### THE TASK
Take the records below and retype them line by line, from the first line through the one containing "Договір Оферти (36, 2372)"; stop there.

↓

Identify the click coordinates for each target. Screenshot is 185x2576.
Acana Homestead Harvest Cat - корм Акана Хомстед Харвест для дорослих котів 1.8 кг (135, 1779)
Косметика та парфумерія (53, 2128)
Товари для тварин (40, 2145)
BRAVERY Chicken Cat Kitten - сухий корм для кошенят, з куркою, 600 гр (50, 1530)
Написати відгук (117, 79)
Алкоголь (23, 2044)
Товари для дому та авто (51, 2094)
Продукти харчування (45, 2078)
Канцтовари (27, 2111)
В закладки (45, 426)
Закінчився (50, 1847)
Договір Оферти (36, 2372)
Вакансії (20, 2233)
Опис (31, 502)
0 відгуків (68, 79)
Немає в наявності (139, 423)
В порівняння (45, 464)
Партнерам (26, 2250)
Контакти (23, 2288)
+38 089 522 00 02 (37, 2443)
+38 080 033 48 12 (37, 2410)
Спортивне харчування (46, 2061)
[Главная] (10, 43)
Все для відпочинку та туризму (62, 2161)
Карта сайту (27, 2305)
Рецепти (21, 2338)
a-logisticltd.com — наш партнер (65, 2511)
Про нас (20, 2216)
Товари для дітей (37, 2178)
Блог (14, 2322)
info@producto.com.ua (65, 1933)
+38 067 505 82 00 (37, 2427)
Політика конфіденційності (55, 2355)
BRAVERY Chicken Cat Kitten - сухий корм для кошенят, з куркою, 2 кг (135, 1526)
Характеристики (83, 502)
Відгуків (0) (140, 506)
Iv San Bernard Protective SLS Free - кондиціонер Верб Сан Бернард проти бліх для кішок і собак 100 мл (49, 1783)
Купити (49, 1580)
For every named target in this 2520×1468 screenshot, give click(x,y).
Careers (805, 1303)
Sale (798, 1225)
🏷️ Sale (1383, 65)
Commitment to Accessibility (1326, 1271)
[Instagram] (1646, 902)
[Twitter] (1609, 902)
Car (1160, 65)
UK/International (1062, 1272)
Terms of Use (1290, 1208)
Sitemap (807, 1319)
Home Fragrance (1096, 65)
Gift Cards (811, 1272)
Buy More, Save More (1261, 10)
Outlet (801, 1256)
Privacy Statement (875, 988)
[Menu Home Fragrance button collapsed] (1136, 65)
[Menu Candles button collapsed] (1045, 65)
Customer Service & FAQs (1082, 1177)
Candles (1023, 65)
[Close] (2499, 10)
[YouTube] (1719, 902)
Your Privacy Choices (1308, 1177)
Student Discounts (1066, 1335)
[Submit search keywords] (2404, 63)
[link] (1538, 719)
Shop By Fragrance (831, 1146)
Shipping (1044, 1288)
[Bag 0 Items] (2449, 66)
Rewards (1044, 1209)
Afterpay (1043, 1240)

↑

### EXERCISE SOLUTION
Identify the click coordinates for each target. Screenshot is 185x2576.
Acana Homestead Harvest Cat - корм Акана Хомстед Харвест для дорослих котів 1.8 кг (135, 1779)
Косметика та парфумерія (53, 2128)
Товари для тварин (40, 2145)
BRAVERY Chicken Cat Kitten - сухий корм для кошенят, з куркою, 600 гр (50, 1530)
Написати відгук (117, 79)
Алкоголь (23, 2044)
Товари для дому та авто (51, 2094)
Продукти харчування (45, 2078)
Канцтовари (27, 2111)
В закладки (45, 426)
Закінчився (50, 1847)
Договір Оферти (36, 2372)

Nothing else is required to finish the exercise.